Albany --  The way your favorite restaurants are graded just changed. You'll soon see a letter grade, just like a report card when you walk in.

The 160-plus pages of revised guidelines are detailed, but that could actually help restaurants stay in compliance and keep you safe.

When the chicken hits the friers at Ole-Times Country Buffet, a line immediately forms at the door.

Maybe it's the down home country food, or the fact that folks know when they come here, they'll leave feeling full and assured that what they just ate, won't make them sick.

"My staff works very hard to keep up," says General Manager B. J. Fletcher.

Ole Times has been open for five years, and just last week received a near perfect score on the latest health inspection report.

"You've got to make sure you're safe," says cook Stacy Fisher.

New rules went into effect on Saturday that have even stricter guidelines as to how restaurants must operate, the focus is where it should be, on food.

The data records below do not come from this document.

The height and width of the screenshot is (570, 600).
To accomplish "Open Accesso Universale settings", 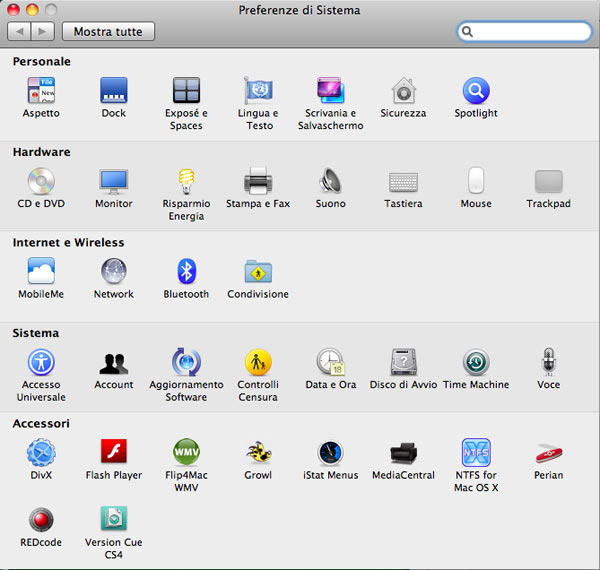I will point(41,363).
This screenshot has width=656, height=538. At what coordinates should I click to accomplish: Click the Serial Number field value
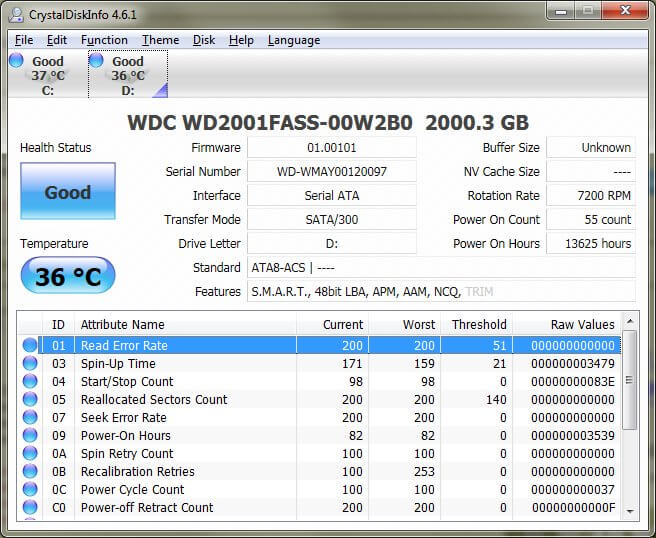331,171
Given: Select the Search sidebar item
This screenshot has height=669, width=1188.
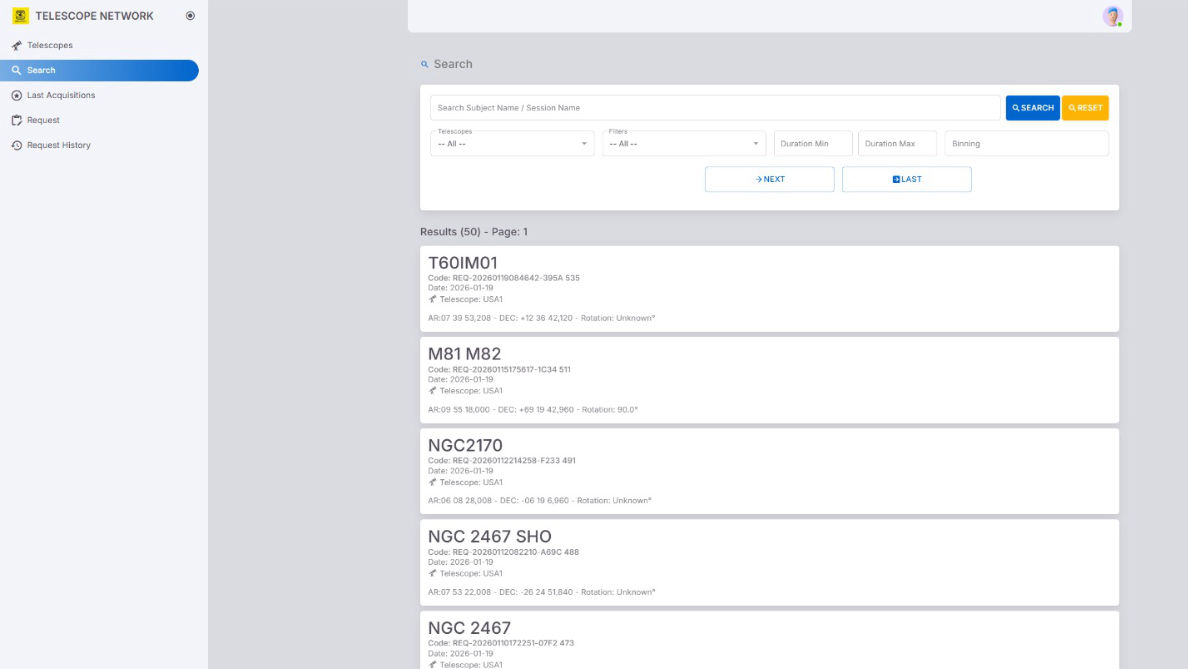Looking at the screenshot, I should click(x=98, y=70).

"That's where the focus is at, just strictly on food, the food handling," says Fisher.

When you hit the line at a buffet, you may wonder how long the food you're about to put on your plate has been there. Under the new rules, if it's been out for too long, it's got to go.

"They look at that chart and say, okay, they just put that out four hours ago, it's fine. And that's the best thing that could have happened to us," says Fletcher.

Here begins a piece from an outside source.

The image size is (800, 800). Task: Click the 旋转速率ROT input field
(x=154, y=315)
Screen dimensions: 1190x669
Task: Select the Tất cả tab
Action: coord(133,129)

 Stacy Fisher says that's the way he sees things too, the better the food, the more customers. "That way they'll keep coming back and keep us in the business like we've been so long."

So long as the Ole Times keep up with the new rules.

Each restaurant must also have at least one employee go through a certification process within the next two years.

You'll also notice a change at drive-thru windows, where restaurants must now display the inspection report.